However, it is not corporate profits but the welfare of the natives that Kurtz's Company has used back in Europe to justify its presence and activities in central Africa. Before he came face to face with his own base passions and atavistic drives there, Kurtz the journalist espoused those same altruistic ideals (which Marlow satirizes as "the noble cause"  and "the cause of progress" ) that his employers have mouthed in order to mitigate enslaving the natives to facilitate their obsessive quest for gain.
As in Conrad's "An Outpost of Progress" (1896) the manager's lofty intentions for his work at the jungle station were quickly perverted by the Darwinian ethos of the unfamiliar climate and environment, which shattered Kurtz's shallow European principles, leaving him the mere hollow shell of a civilized, rational being. "In the wilderness Kurtz's integrity collapses; only the extremes of appetite and intellect, of savagery and idealism survive" (Lynn 22). Conrad makes plain the moral bankruptcy of the system for which Kurtz stands by connecting him with Brussels, the "city of the dead" (25) that in Marlow's reminiscence epitomizes European civilisation: "a city that always makes me think of a whited sepulchre" (24).
In the above description Conrad alludes to Christ's characterization of his opponents, the New Testament's Pharisees, as "whited sepulchres, which indeed appear beautiful (i. e., “virtuous,” in Christ's context) outwardly, but are within full of dead men's bones, and of all uncleanness" (Matthew 23: 27) spiritually. What the Saviour found so objectionable in his sectarian adversaries is what Marlow finds so repulsive in the Belgian company: sheer hypocrisy. Just as the Pharisees maintained that they were solely concerned with the spiritual health of the people of Israel but acted out of self-interest, so the Company hides its appetite for wealth and power behind empty platitudes about advancing the light of European civilisation through the darkness of the African jungle, and "'weaning those ignorant millions from their horrid ways'" (26).

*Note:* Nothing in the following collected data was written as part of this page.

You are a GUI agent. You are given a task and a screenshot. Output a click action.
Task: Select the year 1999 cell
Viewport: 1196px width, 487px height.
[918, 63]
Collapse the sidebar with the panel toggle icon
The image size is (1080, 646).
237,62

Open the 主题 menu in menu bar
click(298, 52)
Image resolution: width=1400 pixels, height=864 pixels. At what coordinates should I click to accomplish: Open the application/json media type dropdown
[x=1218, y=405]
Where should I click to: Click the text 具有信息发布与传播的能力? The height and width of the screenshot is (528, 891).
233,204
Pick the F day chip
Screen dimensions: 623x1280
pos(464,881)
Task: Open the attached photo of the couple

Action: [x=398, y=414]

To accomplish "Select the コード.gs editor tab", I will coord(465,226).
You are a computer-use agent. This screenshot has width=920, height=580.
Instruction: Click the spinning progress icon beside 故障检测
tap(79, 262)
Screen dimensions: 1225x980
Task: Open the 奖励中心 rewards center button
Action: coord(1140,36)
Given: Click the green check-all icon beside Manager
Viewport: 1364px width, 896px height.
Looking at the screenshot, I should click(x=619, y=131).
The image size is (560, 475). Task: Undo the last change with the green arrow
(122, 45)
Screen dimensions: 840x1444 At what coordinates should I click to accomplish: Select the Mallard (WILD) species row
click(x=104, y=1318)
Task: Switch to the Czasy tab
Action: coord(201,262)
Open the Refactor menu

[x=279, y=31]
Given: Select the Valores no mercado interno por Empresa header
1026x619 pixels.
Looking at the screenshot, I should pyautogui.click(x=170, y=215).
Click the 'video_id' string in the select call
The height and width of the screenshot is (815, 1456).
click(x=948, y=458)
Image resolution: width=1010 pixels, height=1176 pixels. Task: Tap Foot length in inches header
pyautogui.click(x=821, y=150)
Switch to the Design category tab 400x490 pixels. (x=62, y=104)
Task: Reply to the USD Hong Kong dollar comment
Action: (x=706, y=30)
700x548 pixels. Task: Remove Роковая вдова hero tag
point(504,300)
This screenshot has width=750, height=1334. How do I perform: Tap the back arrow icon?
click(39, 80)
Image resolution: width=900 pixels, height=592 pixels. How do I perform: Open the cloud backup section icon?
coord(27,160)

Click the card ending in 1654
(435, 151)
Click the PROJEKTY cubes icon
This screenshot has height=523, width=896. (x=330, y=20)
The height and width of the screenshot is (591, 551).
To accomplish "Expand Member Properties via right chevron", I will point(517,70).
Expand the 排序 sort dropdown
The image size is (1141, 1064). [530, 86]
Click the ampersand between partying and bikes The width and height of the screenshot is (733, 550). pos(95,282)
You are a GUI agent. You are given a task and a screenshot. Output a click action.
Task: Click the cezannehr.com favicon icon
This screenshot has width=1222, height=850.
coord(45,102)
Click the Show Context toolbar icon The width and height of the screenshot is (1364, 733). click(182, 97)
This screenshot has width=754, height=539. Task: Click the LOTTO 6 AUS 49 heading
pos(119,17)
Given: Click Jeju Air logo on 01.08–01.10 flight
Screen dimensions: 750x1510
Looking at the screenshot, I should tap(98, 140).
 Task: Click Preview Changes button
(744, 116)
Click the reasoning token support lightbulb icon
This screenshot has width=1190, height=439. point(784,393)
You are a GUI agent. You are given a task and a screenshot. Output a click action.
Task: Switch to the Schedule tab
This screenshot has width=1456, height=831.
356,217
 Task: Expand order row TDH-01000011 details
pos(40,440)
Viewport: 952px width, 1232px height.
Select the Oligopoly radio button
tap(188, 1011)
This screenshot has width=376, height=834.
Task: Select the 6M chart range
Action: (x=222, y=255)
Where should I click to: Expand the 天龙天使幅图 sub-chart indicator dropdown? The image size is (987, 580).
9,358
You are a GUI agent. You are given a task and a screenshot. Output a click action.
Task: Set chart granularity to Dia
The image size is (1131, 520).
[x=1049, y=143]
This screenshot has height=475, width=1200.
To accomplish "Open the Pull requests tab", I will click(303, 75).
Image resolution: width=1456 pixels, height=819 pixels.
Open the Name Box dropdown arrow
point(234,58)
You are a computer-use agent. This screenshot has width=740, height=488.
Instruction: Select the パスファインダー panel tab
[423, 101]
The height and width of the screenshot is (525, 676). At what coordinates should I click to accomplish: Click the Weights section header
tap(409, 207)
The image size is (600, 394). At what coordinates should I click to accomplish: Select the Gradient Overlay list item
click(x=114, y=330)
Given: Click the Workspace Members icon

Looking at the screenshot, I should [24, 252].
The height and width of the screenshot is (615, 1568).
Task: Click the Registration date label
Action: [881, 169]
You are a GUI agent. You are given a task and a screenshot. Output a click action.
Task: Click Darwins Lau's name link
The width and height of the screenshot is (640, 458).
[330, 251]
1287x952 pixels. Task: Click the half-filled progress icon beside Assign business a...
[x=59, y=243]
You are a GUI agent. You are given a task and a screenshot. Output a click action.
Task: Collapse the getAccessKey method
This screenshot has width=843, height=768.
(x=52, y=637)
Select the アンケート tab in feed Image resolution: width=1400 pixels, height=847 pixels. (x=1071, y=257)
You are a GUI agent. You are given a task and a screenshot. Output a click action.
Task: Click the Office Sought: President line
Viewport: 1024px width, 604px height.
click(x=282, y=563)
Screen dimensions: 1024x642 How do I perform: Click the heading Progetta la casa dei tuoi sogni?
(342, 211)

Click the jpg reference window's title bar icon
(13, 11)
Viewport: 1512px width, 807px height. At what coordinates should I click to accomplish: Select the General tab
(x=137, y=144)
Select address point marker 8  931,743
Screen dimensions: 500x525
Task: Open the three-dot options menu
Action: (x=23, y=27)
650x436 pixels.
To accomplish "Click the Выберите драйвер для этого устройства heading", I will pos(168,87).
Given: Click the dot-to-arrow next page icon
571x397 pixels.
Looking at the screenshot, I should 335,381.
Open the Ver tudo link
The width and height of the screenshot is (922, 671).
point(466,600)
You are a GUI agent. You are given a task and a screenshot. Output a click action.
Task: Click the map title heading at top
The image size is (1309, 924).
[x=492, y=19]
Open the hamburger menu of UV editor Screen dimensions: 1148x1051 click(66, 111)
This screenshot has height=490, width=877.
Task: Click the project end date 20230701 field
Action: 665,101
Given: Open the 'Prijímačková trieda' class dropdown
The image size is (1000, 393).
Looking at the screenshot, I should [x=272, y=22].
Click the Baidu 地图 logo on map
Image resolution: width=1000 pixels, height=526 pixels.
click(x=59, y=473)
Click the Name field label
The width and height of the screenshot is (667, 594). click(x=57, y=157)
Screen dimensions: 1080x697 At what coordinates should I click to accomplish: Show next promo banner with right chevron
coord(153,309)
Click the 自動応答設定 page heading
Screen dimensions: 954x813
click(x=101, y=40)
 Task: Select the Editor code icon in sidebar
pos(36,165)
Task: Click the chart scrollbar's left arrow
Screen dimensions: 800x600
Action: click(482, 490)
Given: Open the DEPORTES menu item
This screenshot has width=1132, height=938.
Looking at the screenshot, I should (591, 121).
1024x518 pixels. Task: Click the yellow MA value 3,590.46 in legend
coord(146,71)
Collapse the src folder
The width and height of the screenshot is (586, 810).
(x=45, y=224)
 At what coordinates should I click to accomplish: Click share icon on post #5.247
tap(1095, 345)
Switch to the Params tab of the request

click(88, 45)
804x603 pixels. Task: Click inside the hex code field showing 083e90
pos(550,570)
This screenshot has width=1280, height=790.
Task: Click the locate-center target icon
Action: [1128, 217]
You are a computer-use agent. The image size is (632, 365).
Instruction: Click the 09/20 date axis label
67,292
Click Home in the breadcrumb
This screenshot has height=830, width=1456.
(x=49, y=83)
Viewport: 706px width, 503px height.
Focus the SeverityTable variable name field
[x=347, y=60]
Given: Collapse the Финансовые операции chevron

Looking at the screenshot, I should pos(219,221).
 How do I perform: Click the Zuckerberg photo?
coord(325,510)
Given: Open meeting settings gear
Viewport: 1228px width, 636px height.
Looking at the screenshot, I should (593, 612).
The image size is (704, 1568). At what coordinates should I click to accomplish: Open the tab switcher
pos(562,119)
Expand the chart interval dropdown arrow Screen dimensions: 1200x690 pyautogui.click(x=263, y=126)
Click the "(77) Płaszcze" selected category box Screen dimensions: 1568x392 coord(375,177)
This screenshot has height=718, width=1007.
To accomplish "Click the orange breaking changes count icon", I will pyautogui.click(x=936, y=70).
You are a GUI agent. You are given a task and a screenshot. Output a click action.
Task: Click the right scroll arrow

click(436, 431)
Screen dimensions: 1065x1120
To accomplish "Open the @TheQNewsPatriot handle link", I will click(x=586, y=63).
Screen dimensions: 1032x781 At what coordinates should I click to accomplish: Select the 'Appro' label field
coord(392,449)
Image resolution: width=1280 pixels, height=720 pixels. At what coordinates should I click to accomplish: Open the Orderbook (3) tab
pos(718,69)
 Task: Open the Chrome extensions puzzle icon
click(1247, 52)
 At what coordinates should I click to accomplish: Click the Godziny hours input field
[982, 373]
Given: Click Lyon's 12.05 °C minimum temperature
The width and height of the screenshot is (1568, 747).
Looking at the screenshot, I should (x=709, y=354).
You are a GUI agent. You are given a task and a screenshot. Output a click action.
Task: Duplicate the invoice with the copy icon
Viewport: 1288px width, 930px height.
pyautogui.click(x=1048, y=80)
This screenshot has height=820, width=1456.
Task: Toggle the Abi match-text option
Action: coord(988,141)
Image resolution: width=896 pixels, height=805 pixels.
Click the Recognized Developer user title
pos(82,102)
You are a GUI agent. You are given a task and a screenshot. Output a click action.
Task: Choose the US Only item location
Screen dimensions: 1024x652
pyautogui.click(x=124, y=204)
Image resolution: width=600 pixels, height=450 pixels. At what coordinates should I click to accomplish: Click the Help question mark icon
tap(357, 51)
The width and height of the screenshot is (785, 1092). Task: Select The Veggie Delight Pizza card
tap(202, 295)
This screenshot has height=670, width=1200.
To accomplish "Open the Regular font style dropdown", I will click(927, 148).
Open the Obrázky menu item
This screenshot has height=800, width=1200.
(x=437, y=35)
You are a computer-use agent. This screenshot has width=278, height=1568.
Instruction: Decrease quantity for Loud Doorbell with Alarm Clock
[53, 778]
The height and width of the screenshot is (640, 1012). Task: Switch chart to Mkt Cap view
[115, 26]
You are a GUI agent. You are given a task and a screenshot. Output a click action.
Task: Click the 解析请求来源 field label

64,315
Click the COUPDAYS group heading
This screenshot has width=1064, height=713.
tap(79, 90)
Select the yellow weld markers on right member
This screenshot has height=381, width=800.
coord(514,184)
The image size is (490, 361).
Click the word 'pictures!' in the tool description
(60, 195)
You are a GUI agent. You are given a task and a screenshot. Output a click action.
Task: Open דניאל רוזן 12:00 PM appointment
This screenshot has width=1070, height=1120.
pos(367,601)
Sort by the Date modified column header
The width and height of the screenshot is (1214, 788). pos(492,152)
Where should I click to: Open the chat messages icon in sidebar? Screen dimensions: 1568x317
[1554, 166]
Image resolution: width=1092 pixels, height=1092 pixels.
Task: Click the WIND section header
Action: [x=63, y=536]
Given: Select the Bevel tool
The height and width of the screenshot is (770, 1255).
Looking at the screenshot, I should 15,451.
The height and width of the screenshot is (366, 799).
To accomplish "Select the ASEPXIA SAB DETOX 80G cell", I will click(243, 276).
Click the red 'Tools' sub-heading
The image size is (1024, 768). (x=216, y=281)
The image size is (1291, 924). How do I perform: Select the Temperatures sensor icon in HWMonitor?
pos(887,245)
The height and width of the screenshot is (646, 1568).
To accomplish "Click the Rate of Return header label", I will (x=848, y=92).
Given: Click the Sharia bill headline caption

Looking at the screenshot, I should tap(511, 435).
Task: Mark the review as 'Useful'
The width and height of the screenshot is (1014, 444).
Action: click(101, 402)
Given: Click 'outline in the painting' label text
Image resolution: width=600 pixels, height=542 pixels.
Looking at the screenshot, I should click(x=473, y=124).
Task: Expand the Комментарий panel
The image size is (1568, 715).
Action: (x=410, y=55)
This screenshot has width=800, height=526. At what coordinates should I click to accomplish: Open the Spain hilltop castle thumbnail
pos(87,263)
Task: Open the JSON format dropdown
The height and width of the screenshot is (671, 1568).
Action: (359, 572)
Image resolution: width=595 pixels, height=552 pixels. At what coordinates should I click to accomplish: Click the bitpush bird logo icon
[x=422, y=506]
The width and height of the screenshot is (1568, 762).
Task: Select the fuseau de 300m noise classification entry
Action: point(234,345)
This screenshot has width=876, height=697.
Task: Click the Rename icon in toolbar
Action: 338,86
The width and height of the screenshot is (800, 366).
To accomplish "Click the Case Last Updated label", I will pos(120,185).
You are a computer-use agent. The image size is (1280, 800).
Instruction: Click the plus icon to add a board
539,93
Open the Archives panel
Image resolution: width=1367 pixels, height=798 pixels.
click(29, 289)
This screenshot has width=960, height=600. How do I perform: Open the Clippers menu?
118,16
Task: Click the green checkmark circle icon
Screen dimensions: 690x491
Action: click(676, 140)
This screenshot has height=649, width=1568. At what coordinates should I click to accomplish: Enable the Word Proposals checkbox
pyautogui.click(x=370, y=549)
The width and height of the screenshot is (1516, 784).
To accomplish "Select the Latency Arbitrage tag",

When Marlow describes his city of departure . . . , white is immediately problematized for the reader. The color acquires not only sepulchral connotations but also moral dubiousness, Marlow's description recalling the Biblical phrase for the hypocrite, the man of inner darkness whitewashed by outer manner and conventional deed (Rosmarin 161).
If Brussels seems a whited sepulchre and the Company presents an enlightened façade, the interior reality is Mr. Kurtz, behind whom lurk death and desolation. The marble fireplace of the Intended's parlour possesses a "cold and monumental whiteness" (90), connecting this particular European interior with the general exterior of the society. The white of the middle-eastern tomb's exterior is the white of the African ivory, superficially attractive (in fact, the tombs were white-washed in order to be highly visible so that orthodox Jews might avoid ritual defilement by unwittingly coming too close): the inner truth is the stench of bones. Given over to the powers of darkness, Kurtz cannot restrain himself from misusing the tools afforded him by his race's superior technology — "the thunderbolts of that pitiful Jupiter" (75) — and assuming godhead. He becomes a savage better only in fire-power than those with whom he is in league. His sociopathic tendencies being given full play, Kurtz mercilessly murders and pillages to provide his firm with his quota of tusks — most of it, significantly, disinterred "fossil." The savagery behind the whole European commercial endeavour in Africa is symbolized by the whitened skulls which ornament the pilings of his stockade like nobs on newel posts in respectable European homes.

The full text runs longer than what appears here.